Patricia grabbed the bouquet that he had painstakingly selected and threw it so hard, it sailed over the wrought-iron fence and smacked a passing soccer dad in the face.
Patricia didn’t understand him, but sometimes Cado didn’t understand her, either.
After she helped him to his feet, he grabbed his duffel bag and flute case from the petunias and followed her through the back door into her home.
“Want a cool drink?”
“Maybe later,” he said, distracted by her outfit, a black dress with no back and shoes that exposed her manicured toes—definitely not a milkmaid. She smelled cold and Parisian. “You look nice.”
Patricia twirled for him, showering the floor with pink petunia petals. “My folks are at a canasta party, but after they’ve heard all the neighborhood gossip, they’ll swing by to pick me up. They’re treating me to a farewell dinner at Gitano’s before you steal me away. Wanna come?”
They hadn’t seen each other since he’d gone to Castelaine to see her perform two months ago. They almost never saw each other except at recitals and band camps, like the one they were driving to tomorrow. Although they talked and texted all the time, the whole long-distance thing was beyond suck. “I’d rather stay here with you.”
“They’ll be home any minute,” Patricia insisted, and before he could stop her, she popped the zit on his chin. She was always doing that to him. “I don’t care if it scars you,” she’d say whenever he complained. “I’d rather look at scars than pus.”
“We only have enough time to change you into something less transy,” she said, dabbing his chin with a kitchen towel.
Cado held her away and looked down at himself, his worn jeans and new, blue Fourth of July T-shirt. “Transy?”
“It’s short for transient.” She put her hand over her mouth briefly, as though she had been impolite. “It doesn’t mean anything bad; it’s just what we call people who obviously aren’t from Portero. Usually Porterenes wear black in public.”
“How can y’all stand it? Especially in the summer.” It had to be close to one hundred degrees outside.
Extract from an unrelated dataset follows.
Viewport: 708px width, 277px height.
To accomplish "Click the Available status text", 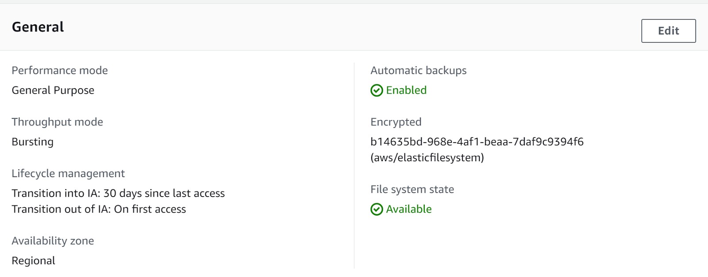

“We’re used to it, though it helps not having anything to compare it to.” She led him upstairs and into her room. “I mean, it’s not exactly a law, but it may as well be.”
“Why?”
“Because people die all the time here,” she said solemnly, taking his duffel bag and setting it on her bed. “Death surrounds us. Did you pack a suit?”
“Um . . .” He was inclined to take Patricia seriously when she spoke of death and monsters, now more than ever after what he had seen last month, but still, her mix of weirdness and practicality always mystified him.
“I have a black shirt and pants.”
She rummaged through his poorly packed bag, but after finding the shirt and pants, the search continued. “Where’re your ties?”